La renommée de la maroquinerie française est internationale. En effet, la France possède une tradition séculaire qui peut compter sur des savoir-faire uniques dans différentes régions du pays, que ce soit dans le domaine de la tannerie, de la maroquinerie, de la ganterie ou de la sellerie. Les peausseries françaises s’imposent, dès l’amont. Elles proviennent de quatre régions, Rhône-Alpes, Alsace-Lorraine, Aquitaine et Midi Pyrénées, où les tanneurs travaillent les grandes peaux (vaches, veaux, taureaux) et les mégissiers, les petites (chèvres, agneaux). Ces spécialistes, amoureux de la matière, sont devenus des fournisseurs experts au sein du luxe et des marchés de niche. La filière française est également sensibilisée à la question environnementale et n’a de cesse d’innover pour une industrie plus propre. L’élégance à la française, en matière de maroquinerie, naît d’un subtil équilibre entre un style atemporel propice aux relectures et de belles matières résistantes, rehaussées de finitions soignées.

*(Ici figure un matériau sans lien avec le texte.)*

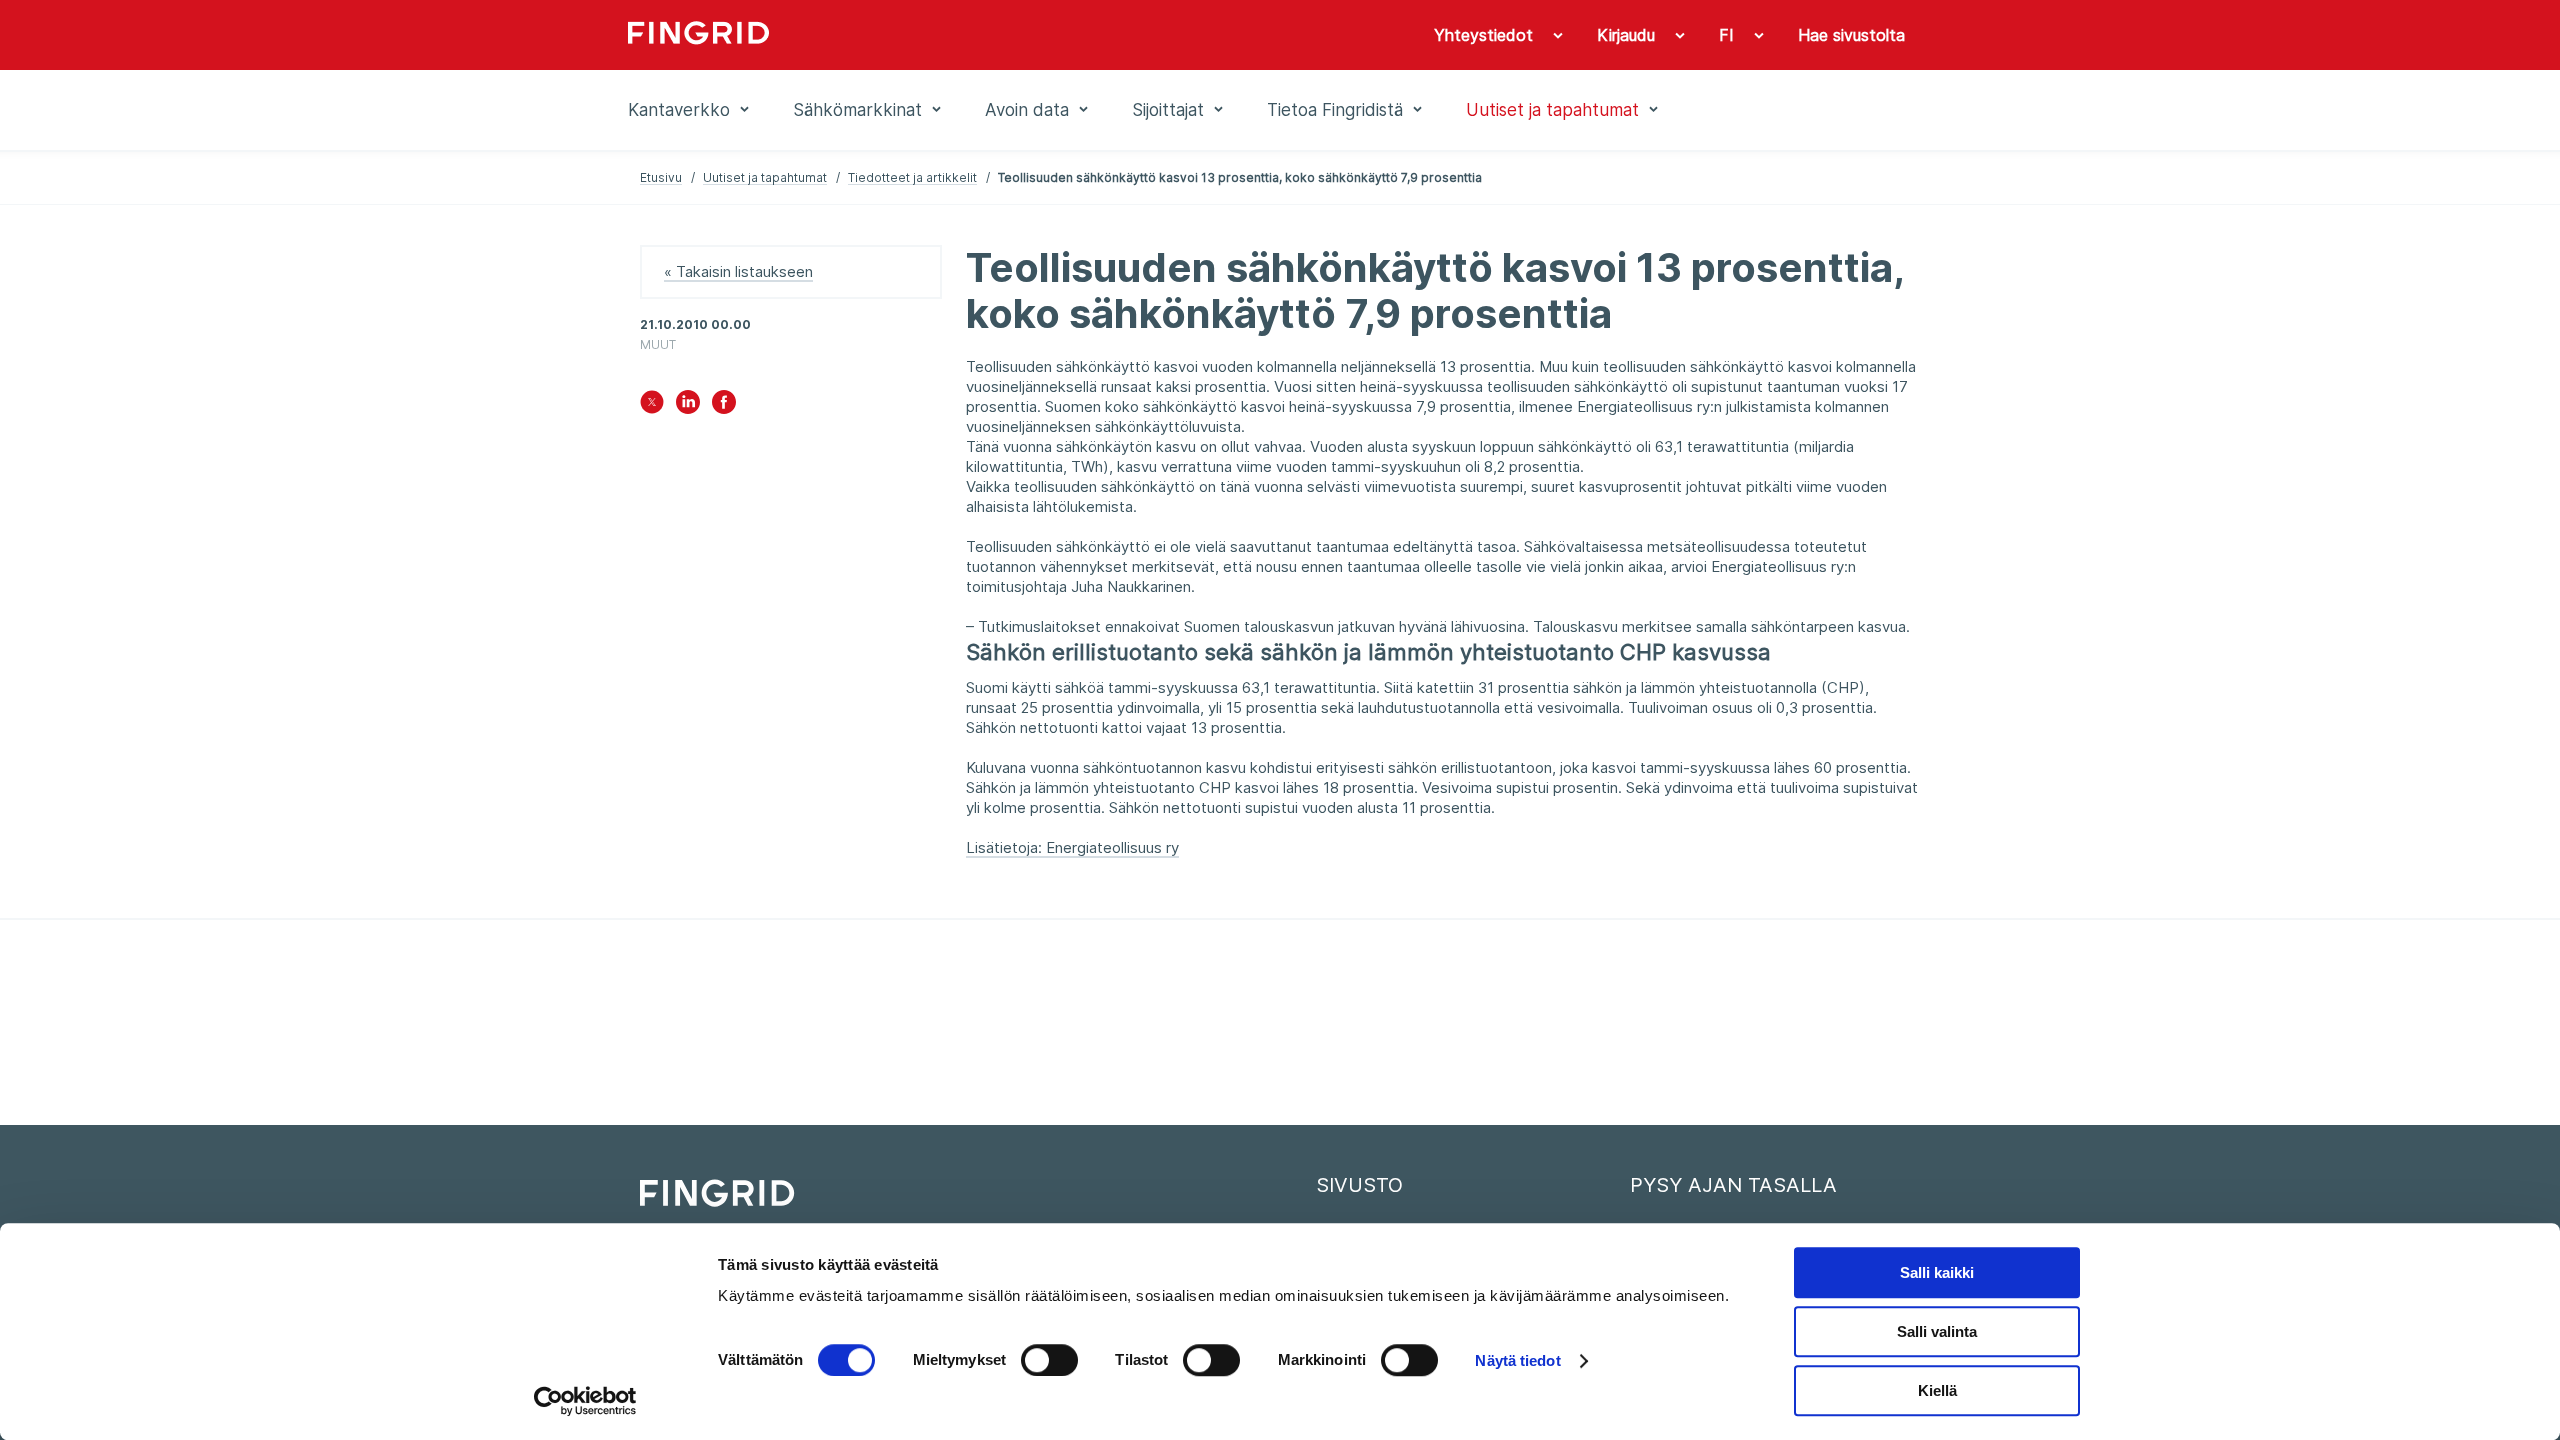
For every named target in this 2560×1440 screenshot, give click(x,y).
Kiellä (1937, 1390)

La renommée de la maroquinerie française est internationale. L’élégance à la française, en matière de maroquinerie, naît d’un subtil équilibre entre un style atemporel propice aux relectures et de belles matières résistantes, rehaussées de finitions soignées.

Le savon de Marseille

Le savon de Marseille est un indispensable des salles de bain françaises ! On le reconnait instantanément à sa forme cube et sa couleur verte. Pour les français, le fameux cube évoque instantanément la Provence : le chant des cigales, l’odeur de la lavande, les plantations d’olivier, et l’accent chantant de ses habitants!
C’est en 1370 que démarre la fabrication du savon à Marseille, avec l’installation du premier maitre savonnier de la ville,M. Crescas Davin. Afin de garantir la qualité du savon de Marseille, le roi Louis XIV réglemente la formule de ce savon en 1688 : seuls peuvent être appelés ainsi les savons préparés à partir d’huile d’olive, extraite en Provence.
Le savon de Marseille ne contient aucun colorant ni adjuvant de synthèse ou ingrédients allergisants et se compose à 72% d’huiles végétales. Le savon de Marseille a milles vertus : nettoyant, hypoallergénique, écologique…C’est pourquoi, depuis des générations et des générations, les français l’ont adopté pour de multiples usages : les soins de la peau, l’entretien de la maison, le lavage des vêtements des nourrissons, le rasage pour les hommes…Pour les français, le savon de Marseille, c’est le choix du naturel, de la simplicité et de la propreté « à l’ancienne ».

Pour les français, le savon de Marseille évoque instantanément la Provence : le chant des cigales, l’odeur de la lavande, les plantations d’olivier, et l’accent chantant de ses habitants! Le savon de Marseille a milles vertus : c’est le choix du naturel, de la simplicité de et de la propreté « à l’ancienne ».